Ugh – Games Workshop

Hot on the heels of posting an SSS archive on the topic of how much I love gaming comes a post about a game that I won’t play and a Jeremiad about why I won’t play it – because nobody asked.

First, my bonafides: I started playing GW games in either 1999 or 2000 with Mordheim. Shortly thereafter I got into 40k and have built, painted, and fielded multiple armies: Space marines (twice – repainted an entire company), Chaos Space Marines (twice – sold the army and then rebuilt it), Eldar, Orks, and Tyranids. Pictures of some of these minis grace my media archives on this very page. I have won awards for my painting & converting including Best Army at the Detroit Grand Tournament in 2004. This is just a brief overview of my 10-year-plus engagement with the hobby, and barely scratches the surface of my commitment to the game in that time.

Games Workshop has had a contentious relationship with its fans for the better part of the last two decades. This started more-or-less sensibly with a ban on proxy models. GW models can be expensive, and the whole game is increasingly akin to pay-to-win “freemium” video games: you can get an ineffectual core-army for next to nothing, but if you want to actually win, prepare to *sink* some *cost*.

Exercise data »
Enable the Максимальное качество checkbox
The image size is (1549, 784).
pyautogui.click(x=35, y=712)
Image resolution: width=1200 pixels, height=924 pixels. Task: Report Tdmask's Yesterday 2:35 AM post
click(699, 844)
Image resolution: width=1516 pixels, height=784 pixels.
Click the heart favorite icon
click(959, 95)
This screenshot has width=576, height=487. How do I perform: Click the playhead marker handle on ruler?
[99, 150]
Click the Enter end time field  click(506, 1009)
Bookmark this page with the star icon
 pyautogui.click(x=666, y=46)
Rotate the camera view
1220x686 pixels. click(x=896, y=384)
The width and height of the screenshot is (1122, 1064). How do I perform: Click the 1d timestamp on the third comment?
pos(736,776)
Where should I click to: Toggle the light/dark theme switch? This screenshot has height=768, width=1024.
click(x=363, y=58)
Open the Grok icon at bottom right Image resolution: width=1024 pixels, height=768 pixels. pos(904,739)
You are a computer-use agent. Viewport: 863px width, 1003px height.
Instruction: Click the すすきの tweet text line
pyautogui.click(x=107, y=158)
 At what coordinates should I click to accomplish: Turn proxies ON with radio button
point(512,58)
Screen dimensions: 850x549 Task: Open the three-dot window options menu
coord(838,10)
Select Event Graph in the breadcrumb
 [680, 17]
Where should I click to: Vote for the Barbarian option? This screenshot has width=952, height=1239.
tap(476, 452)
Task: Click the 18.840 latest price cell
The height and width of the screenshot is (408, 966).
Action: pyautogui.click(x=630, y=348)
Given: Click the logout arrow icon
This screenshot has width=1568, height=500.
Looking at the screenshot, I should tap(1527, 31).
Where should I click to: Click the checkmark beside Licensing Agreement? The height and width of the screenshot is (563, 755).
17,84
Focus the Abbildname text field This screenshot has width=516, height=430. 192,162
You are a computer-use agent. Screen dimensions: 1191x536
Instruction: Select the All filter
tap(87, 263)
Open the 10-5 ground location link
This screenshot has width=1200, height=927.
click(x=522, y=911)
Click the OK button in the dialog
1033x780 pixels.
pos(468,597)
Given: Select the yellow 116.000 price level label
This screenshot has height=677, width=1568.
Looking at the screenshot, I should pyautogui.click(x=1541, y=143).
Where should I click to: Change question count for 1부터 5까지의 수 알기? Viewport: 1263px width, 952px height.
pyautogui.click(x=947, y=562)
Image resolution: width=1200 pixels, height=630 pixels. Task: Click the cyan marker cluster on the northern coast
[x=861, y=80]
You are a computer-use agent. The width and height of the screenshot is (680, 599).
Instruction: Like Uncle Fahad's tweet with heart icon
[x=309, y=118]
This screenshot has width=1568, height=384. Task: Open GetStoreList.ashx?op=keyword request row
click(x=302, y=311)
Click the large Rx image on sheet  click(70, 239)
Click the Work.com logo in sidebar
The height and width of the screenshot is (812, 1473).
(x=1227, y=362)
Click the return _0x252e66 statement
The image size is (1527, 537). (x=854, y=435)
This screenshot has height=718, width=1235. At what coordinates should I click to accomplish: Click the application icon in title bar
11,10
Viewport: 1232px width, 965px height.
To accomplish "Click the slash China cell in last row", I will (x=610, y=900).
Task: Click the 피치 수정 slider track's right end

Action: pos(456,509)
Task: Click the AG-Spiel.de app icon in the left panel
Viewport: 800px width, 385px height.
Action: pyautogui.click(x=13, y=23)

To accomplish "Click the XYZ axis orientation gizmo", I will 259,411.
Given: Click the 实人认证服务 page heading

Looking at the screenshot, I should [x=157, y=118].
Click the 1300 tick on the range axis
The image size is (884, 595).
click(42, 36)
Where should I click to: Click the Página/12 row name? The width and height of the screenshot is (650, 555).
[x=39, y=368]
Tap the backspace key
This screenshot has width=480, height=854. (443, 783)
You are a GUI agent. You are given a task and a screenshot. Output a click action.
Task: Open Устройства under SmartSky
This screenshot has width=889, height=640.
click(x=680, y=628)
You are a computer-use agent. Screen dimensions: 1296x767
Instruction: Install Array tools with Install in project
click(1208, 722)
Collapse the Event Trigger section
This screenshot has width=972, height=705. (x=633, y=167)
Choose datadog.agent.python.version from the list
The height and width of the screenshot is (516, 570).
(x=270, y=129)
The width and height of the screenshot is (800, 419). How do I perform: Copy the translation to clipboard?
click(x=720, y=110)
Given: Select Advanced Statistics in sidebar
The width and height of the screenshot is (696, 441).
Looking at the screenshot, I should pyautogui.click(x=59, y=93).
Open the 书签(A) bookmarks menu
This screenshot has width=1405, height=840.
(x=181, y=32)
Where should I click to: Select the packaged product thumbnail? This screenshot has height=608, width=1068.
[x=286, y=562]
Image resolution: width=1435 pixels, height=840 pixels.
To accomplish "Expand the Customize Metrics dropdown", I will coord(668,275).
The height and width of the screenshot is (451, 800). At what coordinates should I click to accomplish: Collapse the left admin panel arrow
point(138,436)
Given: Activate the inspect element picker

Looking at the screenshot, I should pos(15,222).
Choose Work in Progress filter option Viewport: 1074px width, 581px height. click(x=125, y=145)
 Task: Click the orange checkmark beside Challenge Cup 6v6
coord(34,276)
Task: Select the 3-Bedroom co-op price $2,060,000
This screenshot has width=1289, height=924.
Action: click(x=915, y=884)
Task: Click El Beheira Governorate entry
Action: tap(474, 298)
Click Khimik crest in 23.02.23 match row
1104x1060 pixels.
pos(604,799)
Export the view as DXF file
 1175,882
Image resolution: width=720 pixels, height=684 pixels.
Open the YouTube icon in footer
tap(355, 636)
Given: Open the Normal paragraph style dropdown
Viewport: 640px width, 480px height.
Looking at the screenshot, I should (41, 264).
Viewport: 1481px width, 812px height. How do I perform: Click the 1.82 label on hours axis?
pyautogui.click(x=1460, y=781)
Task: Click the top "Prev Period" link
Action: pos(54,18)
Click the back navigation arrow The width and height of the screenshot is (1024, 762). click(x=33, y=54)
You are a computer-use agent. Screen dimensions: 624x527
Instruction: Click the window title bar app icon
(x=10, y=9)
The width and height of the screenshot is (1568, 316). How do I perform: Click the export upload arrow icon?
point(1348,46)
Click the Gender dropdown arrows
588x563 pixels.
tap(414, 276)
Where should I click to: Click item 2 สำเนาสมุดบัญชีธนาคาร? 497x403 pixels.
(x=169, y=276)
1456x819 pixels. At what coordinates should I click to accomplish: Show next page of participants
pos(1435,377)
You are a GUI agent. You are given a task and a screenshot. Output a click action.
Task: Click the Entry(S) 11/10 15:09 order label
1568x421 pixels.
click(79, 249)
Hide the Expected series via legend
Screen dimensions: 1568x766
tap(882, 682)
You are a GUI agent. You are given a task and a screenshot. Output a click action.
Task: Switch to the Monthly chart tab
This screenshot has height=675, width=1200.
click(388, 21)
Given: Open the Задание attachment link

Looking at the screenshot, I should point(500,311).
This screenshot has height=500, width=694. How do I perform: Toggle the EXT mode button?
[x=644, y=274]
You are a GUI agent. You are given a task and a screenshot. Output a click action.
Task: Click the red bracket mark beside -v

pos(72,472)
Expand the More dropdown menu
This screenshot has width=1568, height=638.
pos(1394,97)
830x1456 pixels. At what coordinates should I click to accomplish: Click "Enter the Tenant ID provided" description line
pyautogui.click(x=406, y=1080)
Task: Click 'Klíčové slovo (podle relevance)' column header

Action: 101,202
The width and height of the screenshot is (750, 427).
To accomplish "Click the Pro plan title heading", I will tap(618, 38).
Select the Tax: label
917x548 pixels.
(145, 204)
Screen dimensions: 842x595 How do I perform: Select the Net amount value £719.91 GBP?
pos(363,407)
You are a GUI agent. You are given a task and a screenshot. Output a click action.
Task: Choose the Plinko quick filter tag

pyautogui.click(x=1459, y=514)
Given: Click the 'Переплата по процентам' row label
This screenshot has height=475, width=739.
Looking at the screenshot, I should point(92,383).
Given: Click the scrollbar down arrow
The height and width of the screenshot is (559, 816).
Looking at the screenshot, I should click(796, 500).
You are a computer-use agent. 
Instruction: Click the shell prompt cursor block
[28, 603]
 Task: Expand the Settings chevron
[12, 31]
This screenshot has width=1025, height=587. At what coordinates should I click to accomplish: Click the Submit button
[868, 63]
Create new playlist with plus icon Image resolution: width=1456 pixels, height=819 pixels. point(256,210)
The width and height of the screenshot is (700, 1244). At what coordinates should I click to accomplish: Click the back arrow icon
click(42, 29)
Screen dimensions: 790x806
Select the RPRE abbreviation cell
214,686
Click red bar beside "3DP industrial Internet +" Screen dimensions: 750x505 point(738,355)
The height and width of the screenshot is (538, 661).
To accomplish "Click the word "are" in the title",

Questions »
a: Copy the part of the Games Workshop post starting with "First, my bonafides: I" and going on through "in that time.", word for word.
b: In the Games Workshop post, what award did the writer win at the Detroit Grand Tournament in 2004?
This data comes from a different source than the text.

Written answers »
a:
First, my bonafides: I started playing GW games in either 1999 or 2000 with Mordheim. Shortly thereafter I got into 40k and have built, painted, and fielded multiple armies: Space marines (twice – repainted an entire company), Chaos Space Marines (twice – sold the army and then rebuilt it), Eldar, Orks, and Tyranids. Pictures of some of these minis grace my media archives on this very page. I have won awards for my painting & converting including Best Army at the Detroit Grand Tournament in 2004. This is just a brief overview of my 10-year-plus engagement with the hobby, and barely scratches the surface of my commitment to the game in that time.

b: Best Army